Japan’s Yen advanced more than half a percent against even other safe-haven currencies like the U.S. Dollar and Swiss Franc on Friday as investors reacted to the creeping spread of increasingly extreme attempts to head off another rise in coronavirus infections on the European continent.
Austria announced on Friday that it would return to an all-out ‘lockdown’ and said it would attempt to make vaccination a legal requirement less than a week after attempting to impose a national lockup on only those residents who’d not taken up the offer of vaccination.
This is only the latest European country to reimpose restrictions after the Netherlands and Czech Slovakia announced differing responses during recent days, and it may not be the last either given ongoing speculation that Germany could also opt for something similar over the coming weeks.
“With Covid cases turning upwards across the likes of Germany, France, and Portugal, there is a fear that today’s announcement is indicative of where other European nations could find themselves in 2-3 weeks' time,” notes Joshua Mahoney, a senior analyst at retail trading firm IG.
Above: USD/JPY, GBP/JPY and EUR/JPY at 4-hour intervals.
- Reference rates at publication:
GBP to JPY \ USD to JPY
- Spot: 153.41 \ 114.05
- High street bank rates (indicative): 149.12 \ 110.86
- Payment specialist rates (indicative: 152.64 \ 113.48
- Find out about specialist rates, here
- Or, set up an exchange rate alert, here
Fresh restrictions on business activity and social contact place the European economic recovery in jeopardy and were instrumental Friday in pushing the European single currency to new 2021 lows against the Dollar and Pound.
However, it was the Japanese Yen that made the largest gains on Friday and which could potentially have the greatest scope to advance further if investors continue to eschew exposure to riskier assets.
“The Yen is fast becoming the go to risk aversion currency of choice, taking over the mantra from the usd.

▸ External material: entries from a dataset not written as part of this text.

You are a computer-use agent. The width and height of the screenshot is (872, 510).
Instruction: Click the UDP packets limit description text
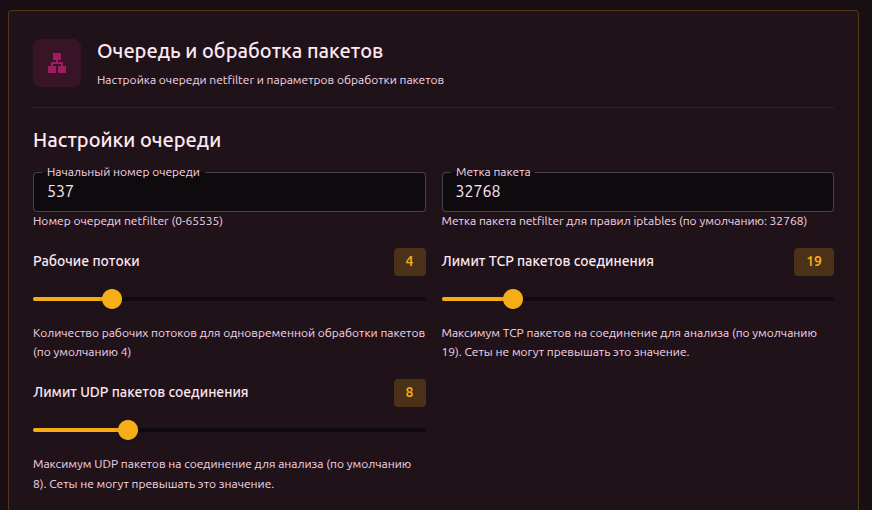click(x=221, y=474)
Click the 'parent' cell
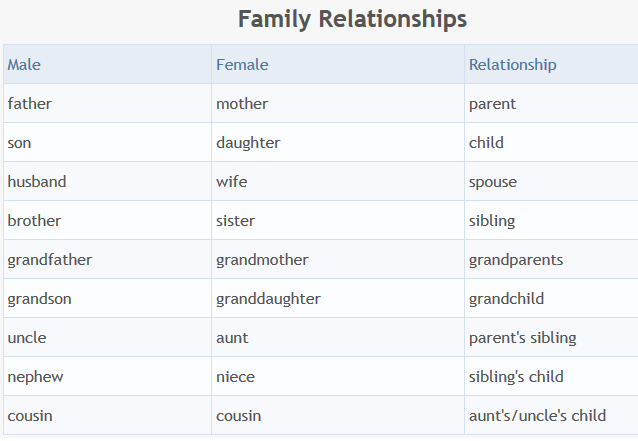This screenshot has height=441, width=638. coord(551,103)
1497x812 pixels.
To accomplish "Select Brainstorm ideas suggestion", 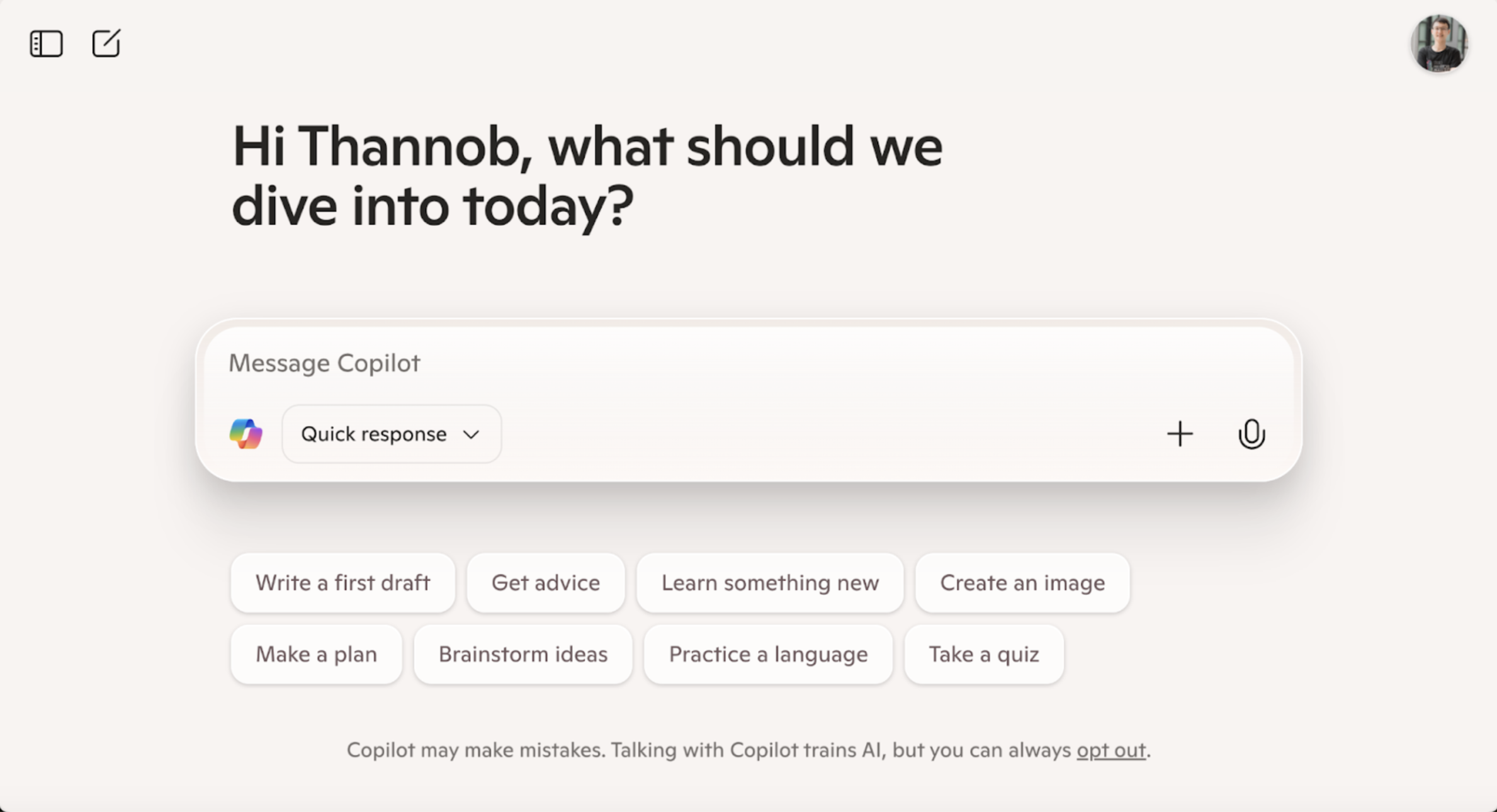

Throughout much of the pandemic USD was deemed as the go to risk aversion currency in fx. Not anymore,” says Neil Jones, head of FX sales for financial institutions at Mizuho Bank in London.
“For 2022 we look for yen to take over from usd & operate as the most effective barometer to hedge or unhedge risks. $Y just dropped near 50 points on Euro lock down latest, speaks volumes,” Jones wrote in a note to clients on Friday.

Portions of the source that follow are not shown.